■ **EXCERPTED TEXT**:
[Start of Attachment]

Verity plots: A novel method of visualizing reliability assessments of artificial intelligence methods in quantitative cardiovascular magnetic resonance.
Authors
Affiliations (6)
Affiliations (6)
- Charité - Universitätsmedizin Berlin, Corporate Member of Freie Universität Berlin and Humboldt-Universität zu Berlin, ECRC Experimental and Clinical Research Center, Berlin, Germany.
- Working Group on CMR, Experimental and Clinical Research Center, a Joint Cooperation Between the Max-Delbrück-Center for Molecular Medicine and the Charité - Universitätsmedizin Berlin, Berlin, Germany.
- DZHK (German Centre for Cardiovascular Research), Berlin, Germany.
- Department of Cardiology and Nephrology, Helios Hospital Berlin-Buch, Berlin, Germany.
- Department of Computer Sciences, Hochschule Darmstadt - University of Applied Sciences, Darmstadt, Germany.
- Bracco Imaging S.p.A., Milano, Italy.
Abstract
Artificial intelligence (AI) methods have established themselves in cardiovascular magnetic resonance (CMR) as automated quantification tools for ventricular volumes, function, and myocardial tissue characterization. Quality assurance approaches focus on measuring and controlling AI-expert differences but there is a need for tools that better communicate reliability and agreement. This study introduces the Verity plot, a novel statistical visualization that communicates the reliability of quantitative parameters (QP) with clear agreement criteria and descriptive statistics. Tolerance ranges for the acceptability of the bias and variance of AI-expert differences were derived from intra- and interreader evaluations. AI-expert agreement was defined by bias confidence and variance tolerance intervals being within bias and variance tolerance ranges. A reliability plot was designed to communicate this statistical test for agreement. Verity plots merge reliability plots with density and a scatter plot to illustrate AI-expert differences. Their utility was compared against Correlation, Box and Bland-Altman plots. Bias and variance tolerance ranges were established for volume, function, and myocardial tissue characterization QPs. Verity plots provided insights into statstistcal properties, outlier detection, and parametric test assumptions, outperforming Correlation, Box and Bland-Altman plots. Additionally, they offered a framework for determining the acceptability of AI-expert bias and variance. Verity plots offer markers for bias, variance, trends and outliers, in addition to deciding AI quantification acceptability. The plots were successfully applied to various AI methods in CMR and decisively communicated AI-expert agreement.

[End of Attachment]

Dataset entries
[Start of Attachment]

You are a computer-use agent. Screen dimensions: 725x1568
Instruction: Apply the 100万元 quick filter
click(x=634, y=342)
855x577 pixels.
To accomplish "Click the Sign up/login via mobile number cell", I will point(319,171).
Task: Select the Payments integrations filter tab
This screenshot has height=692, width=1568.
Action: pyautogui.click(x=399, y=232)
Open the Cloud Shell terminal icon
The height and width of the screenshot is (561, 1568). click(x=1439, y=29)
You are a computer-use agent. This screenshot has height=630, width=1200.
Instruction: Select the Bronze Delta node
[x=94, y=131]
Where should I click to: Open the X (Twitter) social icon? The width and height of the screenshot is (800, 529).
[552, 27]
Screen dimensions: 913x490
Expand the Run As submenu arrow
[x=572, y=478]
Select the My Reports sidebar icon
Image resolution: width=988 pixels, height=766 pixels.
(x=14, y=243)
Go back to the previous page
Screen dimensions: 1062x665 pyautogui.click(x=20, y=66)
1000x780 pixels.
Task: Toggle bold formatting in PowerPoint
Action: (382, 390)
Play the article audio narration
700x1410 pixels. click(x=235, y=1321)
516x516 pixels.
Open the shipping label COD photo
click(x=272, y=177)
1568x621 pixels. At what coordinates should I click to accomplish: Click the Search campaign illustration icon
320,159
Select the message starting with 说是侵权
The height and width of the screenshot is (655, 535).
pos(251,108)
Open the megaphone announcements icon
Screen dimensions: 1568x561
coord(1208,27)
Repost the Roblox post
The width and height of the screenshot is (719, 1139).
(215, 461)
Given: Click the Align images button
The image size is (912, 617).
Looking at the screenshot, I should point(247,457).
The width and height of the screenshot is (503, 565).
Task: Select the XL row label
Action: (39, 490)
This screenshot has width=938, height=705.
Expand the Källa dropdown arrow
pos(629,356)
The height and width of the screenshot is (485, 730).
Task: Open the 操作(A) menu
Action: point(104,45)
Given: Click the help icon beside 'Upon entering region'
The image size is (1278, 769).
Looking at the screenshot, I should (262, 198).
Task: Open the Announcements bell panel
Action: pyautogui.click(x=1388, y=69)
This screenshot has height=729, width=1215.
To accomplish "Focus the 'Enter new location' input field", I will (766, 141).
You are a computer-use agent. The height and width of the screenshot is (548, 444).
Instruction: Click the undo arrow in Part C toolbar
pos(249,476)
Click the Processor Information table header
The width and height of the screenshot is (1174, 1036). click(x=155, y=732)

[End of Attachment]

■ **TASKS FOR THIS EXERCISE**:
**a)** In the abstract on Verity plots, quote the part that opens with the words containing "- Department of Cardiology" and closes with "S.p.A., Milano, Italy.".
**b)** How would you render this sentence from the abstract on Verity plots in Spanish: "A reliability plot was designed to communicate this statistical test for agreement."?
**c)** Does the abstract on Verity plots agree with each statement below? Answer yes or no for each, and quote the deciding words.
(i) Tolerance ranges for bias and variance were derived from intra- and interreader evaluations.
(ii) The utility of Verity plots was compared against histograms.
(iii) Verity plots combine reliability plots with density and a scatter plot.

■ **RESPONSES TO THE EXERCISE**:
**a)**
- Department of Cardiology and Nephrology, Helios Hospital Berlin-Buch, Berlin, Germany.
- Department of Computer Sciences, Hochschule Darmstadt - University of Applied Sciences, Darmstadt, Germany.
- Bracco Imaging S.p.A., Milano, Italy.

**b)** Se diseñó un gráfico de fiabilidad para comunicar esta prueba estadística de concordancia.

**c)**
(i) Yes: "Tolerance ranges for the acceptability of the bias and variance of AI-expert differences were derived from intra- and interreader evaluations."
(ii) No: "Their utility was compared against Correlation, Box and Bland-Altman plots."
(iii) Yes: "Verity plots merge reliability plots with density and a scatter plot to illustrate AI-expert differences."